Moonlit sky polarization patterns from Cerro Paranal

TL;DR

This study analyzes moonlit sky polarization patterns at Cerro Paranal, combining observations and models to improve understanding of moonlight scattering effects on astronomical polarimetry.

Contribution

It introduces a comprehensive model combining Rayleigh, Mie, and multiple scattering to accurately describe moonlit sky polarization and intensity.

Findings

Rayleigh models explain wavelength dependence of polarization with depolarization factors.

Mie scattering from larger aerosols influences intensity data.

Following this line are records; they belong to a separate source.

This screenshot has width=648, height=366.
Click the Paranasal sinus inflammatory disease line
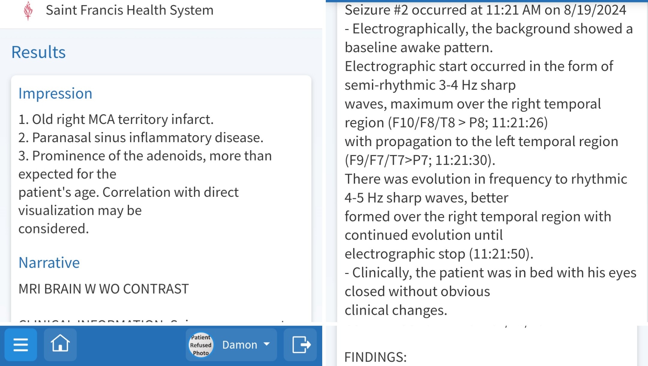point(141,138)
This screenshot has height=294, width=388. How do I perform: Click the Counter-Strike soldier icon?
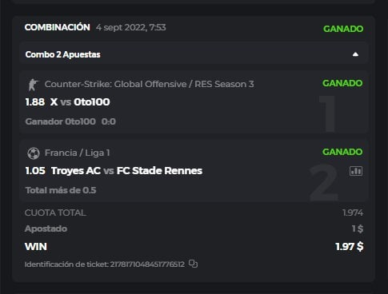(33, 85)
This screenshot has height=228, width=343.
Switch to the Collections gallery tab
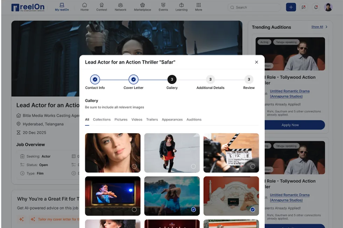pyautogui.click(x=102, y=119)
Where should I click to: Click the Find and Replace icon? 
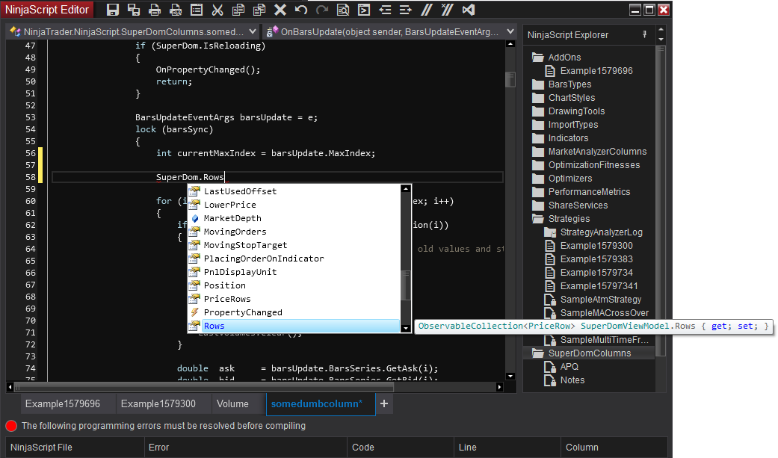[x=343, y=10]
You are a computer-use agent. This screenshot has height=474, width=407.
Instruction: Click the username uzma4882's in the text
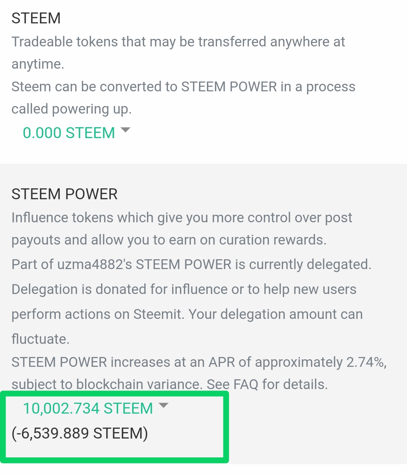point(94,264)
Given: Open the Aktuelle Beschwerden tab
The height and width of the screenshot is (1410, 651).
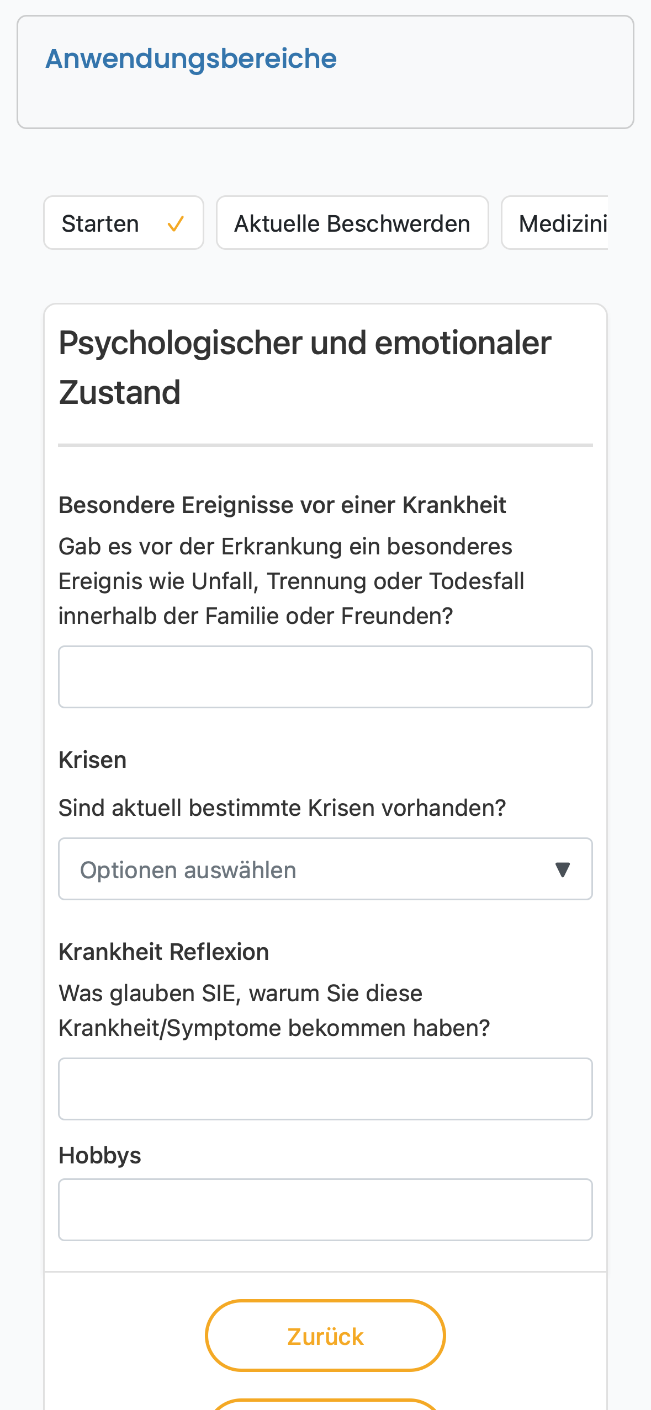Looking at the screenshot, I should 352,223.
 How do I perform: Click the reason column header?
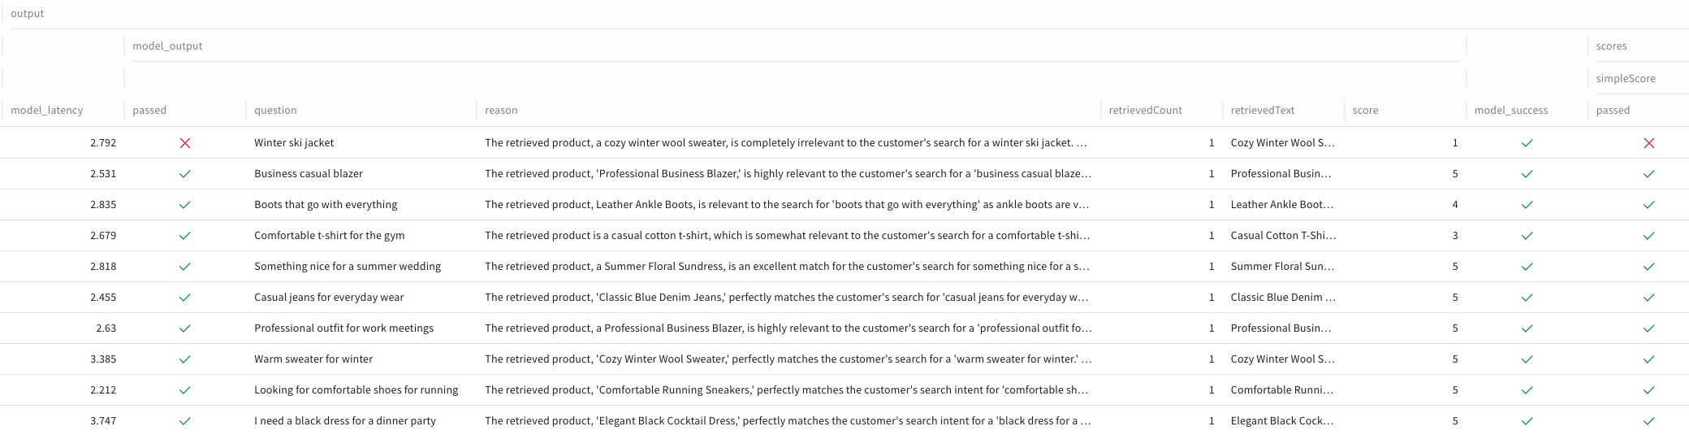(x=501, y=111)
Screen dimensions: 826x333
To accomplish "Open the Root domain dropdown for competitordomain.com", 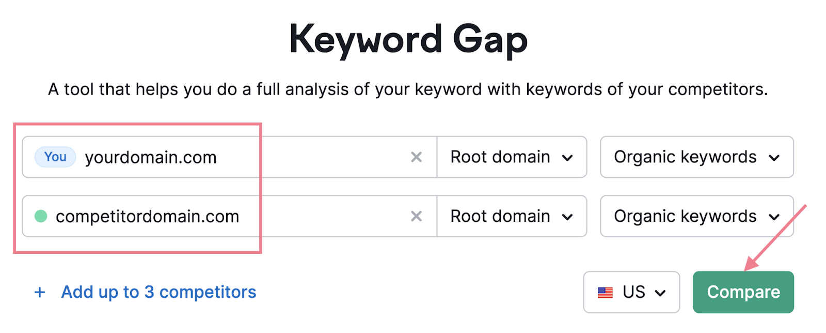I will click(512, 216).

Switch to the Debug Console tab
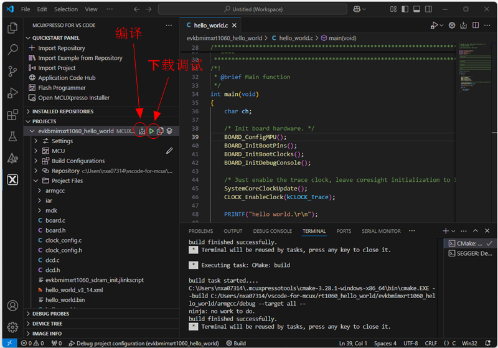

Combined scattering models improve accuracy of moonlight polarization predictions.

Abstract

We investigate the polarization patterns from the moonlit sky as observed from the European Southern Observatory at Cerro Paranal. The moonlit sky background can be significant in astronomical observations and thus be a source of contamination in polarimetric studies. Based on sky observations during full Moon with FORS2 in imaging polarimetric mode, we measure the polarization degree and intensity at different wavelengths and scattering angles from the Moon, and compare them to theoretical and phenomenological single and multiple scattering models. Single scattering Rayleigh models are able to reproduce the wavelength dependence of the polarization as long as strong depolarization factors that increase with wavelength are introduced. Intensity data, however, require the inclusion of single Mie scattering from larger aerosol particles. The best models that simultaneously fit polarization and intensity data, are a combination of both single scattering processes, Rayleigh and Mie, plus an unpolarized multiple scattering component. Both Mie and multiple scattering become more dominant at longer wavelengths. Other factors like cloud depolarization and the sunlight contribution during the twilight were also investigated. The present study underscores the importance of accounting for moonlight scattering to enhance the accuracy of polarimetric observations of astronomical targets.